Text block:
########

Terms and Conditions

PSU Talk Ltd. 3 Manchester Park, Tewkesbury Road, Cheltenham, Glos. GL51 9EJ
t: 0845 4810020 f: 0845 4810030 e: info@psu.co.uk w: www.psutalk.com 

 

1. SERVICE

PSU Talk Ltd ("PSU") of 3 Manchester Park, Tewkesbury Road, Cheltenham, Gloucestershire. GL51 9EJ (“PSU”) agrees to provide one or more of the following Services and/or Products to the Customer as specified in this Agreement and the Customer agrees to use the Service and/or Products on the terms set out in this:

Agreement:

a) PSU Talk Least Cost Routing (LCR)
b) Mobile Telephony
c) Voice Mail / Auto Attendant Solutions
d) Call Management Solutions
e) Internet Monitoring Software
f) Telephone Systems & Equipment
g) Web Hosting and Design
h) IT Solutions
i) Any other service or product specified

  • 1.1 PSU is committed to high quality customer service and will provide the Customer with access to the Customer Care Hotline (01242 250040) 24 hours a day, 7 days a week, 365 days a year for the purpose of emergencies, such as fault reporting.
  • 1.2 PSU does not support any of the listed below services, unless the customer is also utilising the PSU LCR Service for outbound fixed-line telephone calls:
    • 1.2.1 Telemarketing Numbers – 0800 Freephone numbers, 0845 Local-Rate numbers, 0870 National-Rate Numbers, 0871 Numbers and Premium-Rate numbers (as classified by OFTEL) be they originating from PSU or ported into PSU Services from Other Licensed Operators;
    • 1.2.2 Mobile Devices be they originating as PSU Services or ported into PSU Services from other Mobile Service Providers;
    • 1.2.3 Data Services – including: Frame Relay, Leased Circuits, IP-VPN, ATM, etc.;
    • 1.2.4 Call Management Solutions;
    • 1.2.5 Voice Mail / Auto Attendant Solutions;
    • 1.2.6 Internet Services.
  • 1.3 In the event of termination by either party of the PSU LCR Service, the above services (1.2.1 to 1.2.6) may also be terminated at the discretion of PSU Management.

########

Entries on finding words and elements
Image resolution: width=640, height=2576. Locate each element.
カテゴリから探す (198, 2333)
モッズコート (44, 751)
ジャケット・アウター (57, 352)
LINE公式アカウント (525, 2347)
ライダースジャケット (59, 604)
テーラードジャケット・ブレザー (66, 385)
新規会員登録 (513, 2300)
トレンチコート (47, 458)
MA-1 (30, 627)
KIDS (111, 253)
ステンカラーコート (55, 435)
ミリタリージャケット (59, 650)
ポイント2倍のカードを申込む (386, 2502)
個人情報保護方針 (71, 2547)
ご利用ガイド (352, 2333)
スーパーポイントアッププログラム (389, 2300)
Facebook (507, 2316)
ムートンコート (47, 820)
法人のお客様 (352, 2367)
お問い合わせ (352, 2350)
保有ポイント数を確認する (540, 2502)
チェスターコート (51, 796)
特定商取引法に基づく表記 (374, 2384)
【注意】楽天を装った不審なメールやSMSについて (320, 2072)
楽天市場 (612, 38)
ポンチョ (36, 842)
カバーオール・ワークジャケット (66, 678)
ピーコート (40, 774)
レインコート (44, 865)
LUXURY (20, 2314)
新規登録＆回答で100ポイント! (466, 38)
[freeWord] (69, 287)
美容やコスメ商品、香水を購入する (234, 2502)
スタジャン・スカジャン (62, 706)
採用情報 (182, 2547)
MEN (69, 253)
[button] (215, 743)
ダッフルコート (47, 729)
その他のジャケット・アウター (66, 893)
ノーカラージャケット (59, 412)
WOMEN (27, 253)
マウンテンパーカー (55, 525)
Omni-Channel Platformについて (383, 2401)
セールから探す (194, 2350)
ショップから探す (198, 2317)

########

Tasks and exercises:
A) Summarize the terms and conditions in two sentences.
B) Condense the paragraph of the terms and conditions that begins "1.1 PSU is committed" into one shorter sentence that keeps its main facts.

Answers to the exercises:
A) PSU Talk Ltd of Cheltenham agrees to provide the Customer with services and products such as least cost routing, mobile telephony, telephone systems, web hosting and IT solutions, along with round-the-clock access to a Customer Care Hotline for emergencies such as fault reporting. PSU supports telemarketing numbers, mobile devices, data services, call management, voice mail and internet services only when the Customer also uses its LCR Service for outbound fixed-line calls, and PSU Management may end those services if the LCR Service is terminated.

B) Committed to high quality customer service, PSU gives the Customer access to its Customer Care Hotline (01242 250040) 24 hours a day, 365 days a year, for emergencies such as fault reporting.